Arrow-right Camera
The Spokesman-Review Newspaper
Spokane, Washington  Est. May 19, 1883

Family frustrated after suspect in apartment complex shooting remains free, shooter claims self-defense

Tony Loehding, 53, was shot and killed at an apartment in the 1000 block of East Cossa Drive on Jan. 8.  (Courtesy of the Loehding family)

A man shot and killed his mother’s ex-boyfriend earlier this month during an altercation with a knife, according to court records.

Tony Loehding, 53, was shot and killed at an apartment at 1015 E. Cozza Drive on Jan. 8. Loehding’s son said he is frustrated the shooter hasn’t been arrested.

The shooter, identified in court documents as Albert Christie, was detained immediately following the shooting but has since been released.

Police said they were called to the shooting at the Cedar Springs Estates at about 11:20 a.m. There they found Loehding dead. Christie was detained and cooperated with police, they said the day of the shooting.

Police did not release any information on the circumstances surrounding the shooting, but a search warrant filed in Spokane County Superior Court gave a small look into the investigation.

→ Given records
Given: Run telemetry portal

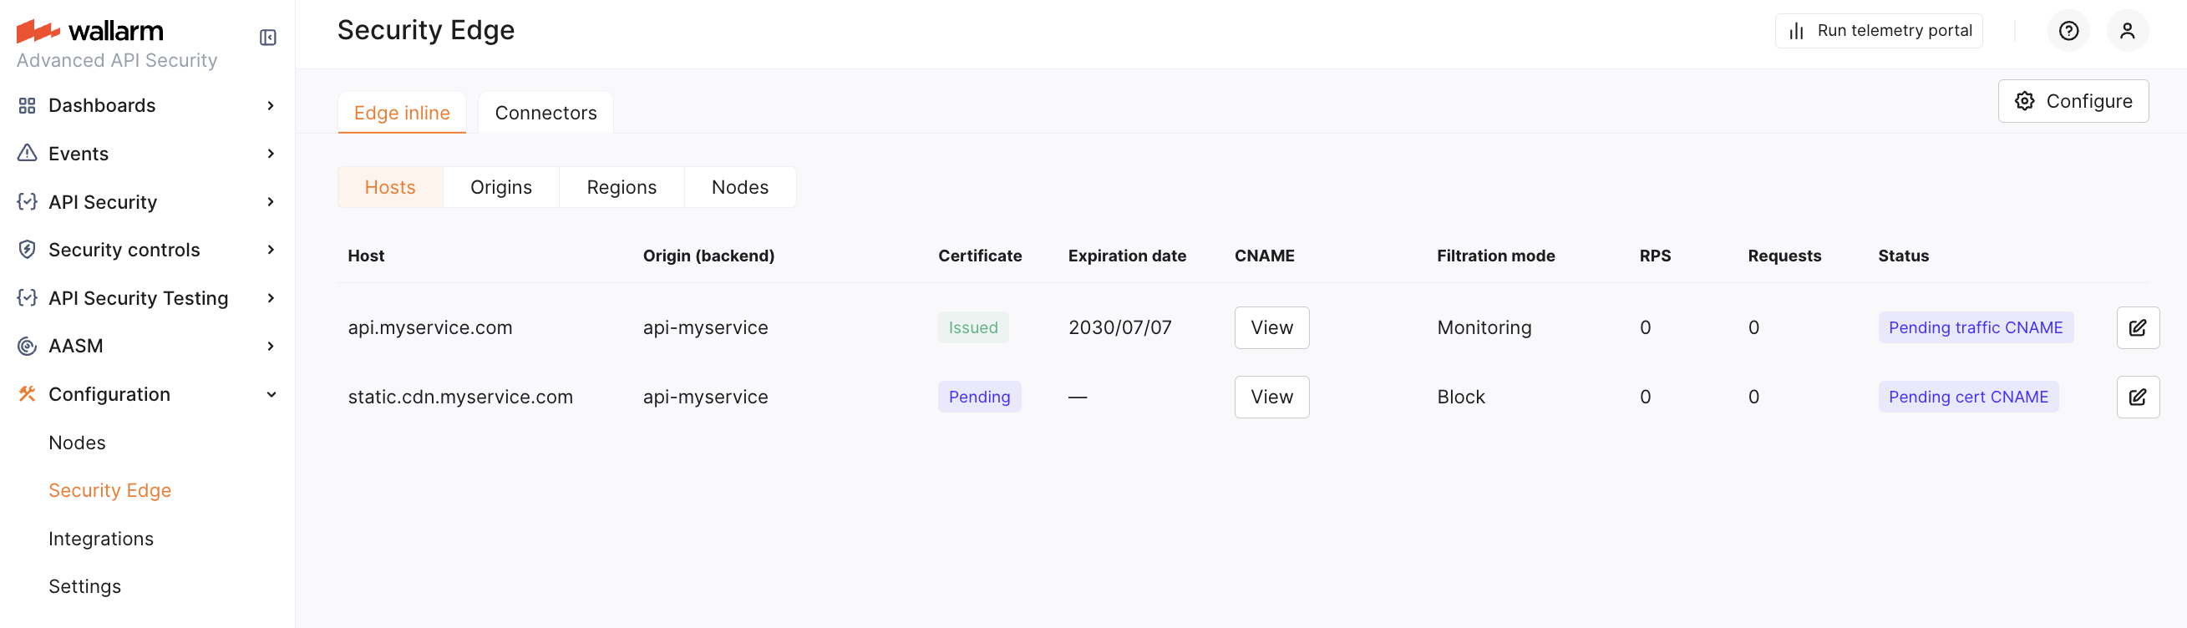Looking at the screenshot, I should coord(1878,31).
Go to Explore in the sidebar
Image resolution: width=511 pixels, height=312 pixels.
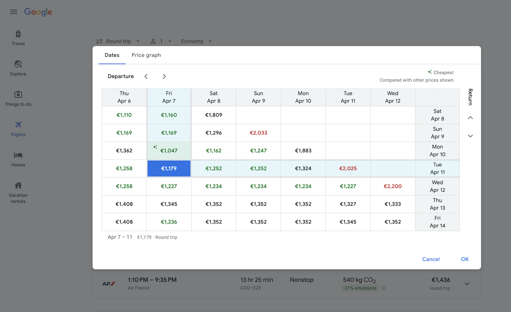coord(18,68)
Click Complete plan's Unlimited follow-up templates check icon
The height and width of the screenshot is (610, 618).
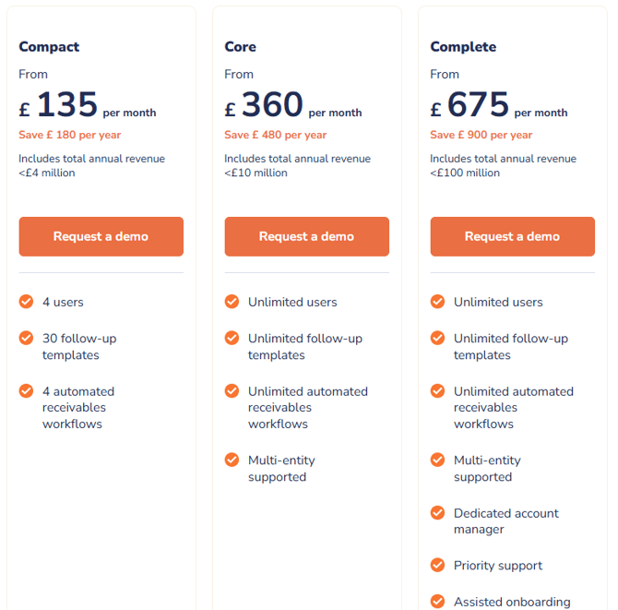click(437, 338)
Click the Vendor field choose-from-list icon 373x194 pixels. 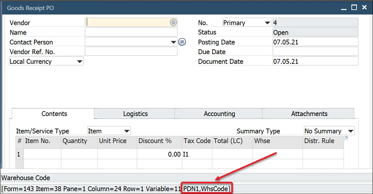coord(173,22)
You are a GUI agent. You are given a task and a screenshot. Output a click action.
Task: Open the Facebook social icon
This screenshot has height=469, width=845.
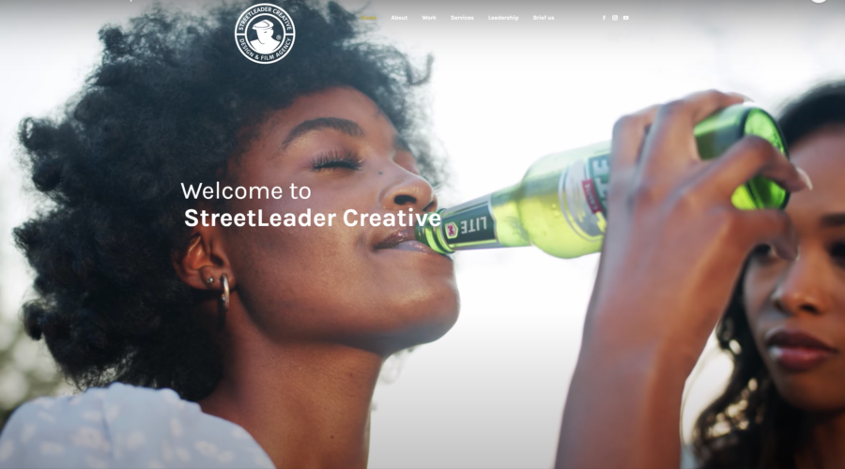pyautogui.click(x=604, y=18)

→ What the exercise asks
Answer these questions from the news article about the apartment complex shooting:
1. How old was Tony Loehding?
2. At about what time were police called to the shooting?
3. In which court was the search warrant filed?

→ Written solution
1. 53
2. About 11:20 a.m.
3. Spokane County Superior Court